Published at 2026-03-01T12:00:00+02:00

Welcome to Part 5 of my Site Reliability Engineering (SRE) series. I'm currently working as a Site Reliability Engineer, and I'm here to share what SRE is all about in this blog series.

2023-08-18 Site Reliability Engineering - Part 1: SRE and Organizational Culture
2023-11-19 Site Reliability Engineering - Part 2: Operational Balance
2024-01-09 Site Reliability Engineering - Part 3: On-Call Culture
2024-09-07 Site Reliability Engineering - Part 4: Onboarding for On-Call Engineers
2026-03-01 Site Reliability Engineering - Part 5: System Design, Incidents, and Learning (You are currently reading this)

    ___
   /   \     resilience
  |  o  |  <----------  learning
   \___/

This time I want to share some themes that build on what we've already covered: how system design and incident analysis fit together, why observability should not be an afterthought, and how a design‑improvement loop keeps systems getting better. Let's dive in!

Table of Contents




System Design and Incident Analysis



In my experience, a big chunk of SRE work revolves around system design and incident analysis. The thing that really matters is whether your system can contain cascading failures—because if it can't, one bad component can take everything down.

Resilience and cascading failures



What I've seen work well is thinking about resilience early—at design time, not after the first outage. You look for the weak points, address them before production, and try to keep the blast radius small when (not if) something fails.

Learning from incidents



When incidents do happen, their analysis is a goldmine. Every incident exposes gaps—whether in tooling (ops tools that aren't up to the job) or in skills (engineers missing critical know-how). Blaming "human error" doesn't help. The job is to dig into root causes and fix the system. Postmortems that focus on customer impact help us distil lessons and make the system more robust so we're less likely to repeat the same failure.

System design and incident analysis form a feedback loop: we improve the design based on what we learn from incidents, and a better design reduces the impact of the next one.

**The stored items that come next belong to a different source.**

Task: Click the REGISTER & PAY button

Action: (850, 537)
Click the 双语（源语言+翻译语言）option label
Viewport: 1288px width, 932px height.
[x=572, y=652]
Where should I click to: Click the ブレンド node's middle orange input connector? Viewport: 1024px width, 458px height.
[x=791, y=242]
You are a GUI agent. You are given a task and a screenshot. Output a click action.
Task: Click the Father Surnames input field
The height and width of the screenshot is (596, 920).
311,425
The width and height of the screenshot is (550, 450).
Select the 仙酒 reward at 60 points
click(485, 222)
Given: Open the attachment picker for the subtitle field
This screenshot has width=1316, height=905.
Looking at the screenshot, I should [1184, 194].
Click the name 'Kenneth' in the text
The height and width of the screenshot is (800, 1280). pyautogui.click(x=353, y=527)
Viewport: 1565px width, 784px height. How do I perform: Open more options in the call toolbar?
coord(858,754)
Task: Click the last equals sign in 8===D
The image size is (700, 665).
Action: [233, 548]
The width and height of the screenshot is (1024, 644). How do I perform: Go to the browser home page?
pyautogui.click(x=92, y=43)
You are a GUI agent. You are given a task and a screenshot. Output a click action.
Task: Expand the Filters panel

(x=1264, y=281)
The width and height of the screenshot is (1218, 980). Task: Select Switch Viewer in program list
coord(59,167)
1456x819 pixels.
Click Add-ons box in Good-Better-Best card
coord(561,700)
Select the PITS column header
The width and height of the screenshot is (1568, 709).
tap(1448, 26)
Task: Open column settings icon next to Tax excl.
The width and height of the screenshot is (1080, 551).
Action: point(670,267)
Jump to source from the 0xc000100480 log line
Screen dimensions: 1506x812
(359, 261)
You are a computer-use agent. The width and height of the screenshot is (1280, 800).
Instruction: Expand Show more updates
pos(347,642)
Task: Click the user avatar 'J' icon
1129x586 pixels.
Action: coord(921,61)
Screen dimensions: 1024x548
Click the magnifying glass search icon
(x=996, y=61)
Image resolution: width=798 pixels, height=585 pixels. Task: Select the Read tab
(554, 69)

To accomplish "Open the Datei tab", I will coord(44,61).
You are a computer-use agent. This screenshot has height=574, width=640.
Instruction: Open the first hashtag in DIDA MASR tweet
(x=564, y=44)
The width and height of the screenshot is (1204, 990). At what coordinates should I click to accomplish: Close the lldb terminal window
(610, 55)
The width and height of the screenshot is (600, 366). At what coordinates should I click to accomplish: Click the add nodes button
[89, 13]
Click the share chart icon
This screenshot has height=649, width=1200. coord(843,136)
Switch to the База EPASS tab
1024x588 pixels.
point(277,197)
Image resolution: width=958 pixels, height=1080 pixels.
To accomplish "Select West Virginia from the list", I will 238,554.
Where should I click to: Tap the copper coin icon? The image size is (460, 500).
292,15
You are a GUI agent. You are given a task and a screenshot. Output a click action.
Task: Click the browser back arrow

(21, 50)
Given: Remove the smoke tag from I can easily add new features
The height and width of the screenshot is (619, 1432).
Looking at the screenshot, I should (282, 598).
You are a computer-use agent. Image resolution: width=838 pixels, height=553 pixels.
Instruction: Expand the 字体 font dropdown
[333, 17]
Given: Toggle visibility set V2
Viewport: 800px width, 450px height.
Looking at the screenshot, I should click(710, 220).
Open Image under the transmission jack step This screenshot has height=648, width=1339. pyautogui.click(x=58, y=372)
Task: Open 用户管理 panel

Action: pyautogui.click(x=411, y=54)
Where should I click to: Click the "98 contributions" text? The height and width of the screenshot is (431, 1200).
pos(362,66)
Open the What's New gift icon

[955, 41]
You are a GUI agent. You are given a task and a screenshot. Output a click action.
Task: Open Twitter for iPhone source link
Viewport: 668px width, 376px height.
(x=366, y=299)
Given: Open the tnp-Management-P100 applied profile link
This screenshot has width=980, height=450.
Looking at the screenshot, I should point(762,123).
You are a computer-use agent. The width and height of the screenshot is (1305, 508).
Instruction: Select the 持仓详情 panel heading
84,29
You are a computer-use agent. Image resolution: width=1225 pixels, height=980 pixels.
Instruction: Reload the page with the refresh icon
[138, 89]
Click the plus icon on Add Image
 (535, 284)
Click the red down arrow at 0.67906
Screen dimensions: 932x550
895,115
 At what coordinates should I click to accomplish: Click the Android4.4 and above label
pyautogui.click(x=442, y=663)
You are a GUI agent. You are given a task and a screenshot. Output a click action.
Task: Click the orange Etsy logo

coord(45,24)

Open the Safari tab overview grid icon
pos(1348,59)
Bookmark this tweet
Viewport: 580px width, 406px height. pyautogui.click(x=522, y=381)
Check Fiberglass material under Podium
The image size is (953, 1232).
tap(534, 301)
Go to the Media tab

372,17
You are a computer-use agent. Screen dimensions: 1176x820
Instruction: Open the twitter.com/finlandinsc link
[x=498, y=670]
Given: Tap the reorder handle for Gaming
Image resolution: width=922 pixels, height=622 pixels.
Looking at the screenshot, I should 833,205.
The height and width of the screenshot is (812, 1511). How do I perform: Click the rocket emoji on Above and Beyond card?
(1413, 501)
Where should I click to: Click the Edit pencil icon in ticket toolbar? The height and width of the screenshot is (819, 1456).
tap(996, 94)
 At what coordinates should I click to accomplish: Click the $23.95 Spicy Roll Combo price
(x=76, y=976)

Observability: Don't leave it for when it's too late



Here's something I've seen over and over: teams agree that "we need better observability" when they're already in the middle of an incident—and by then it's too late. Observability is always an afterthought compared to product features. But you really need it in place before things go wrong. Tools that can query high-cardinality data and give you granular insight into what's happening—that's what saves you when chaos hits. So invest in it early. Trust me on this one.

The iterative spirit



We also accept that system design is never "done." We refine it based on real-world performance, incident learnings, and changing needs. Every incident is a chance to learn and improve; the emphasis is on learning, not blame. SREs work with developers, backend teams, and incident response so that the whole system keeps getting better. It's never perfect, but that's kind of the point.

Book tips



If you want to go deeper, here are a few books I can recommend:


E-Mail your comments to paul@nospam.buetow.org :-)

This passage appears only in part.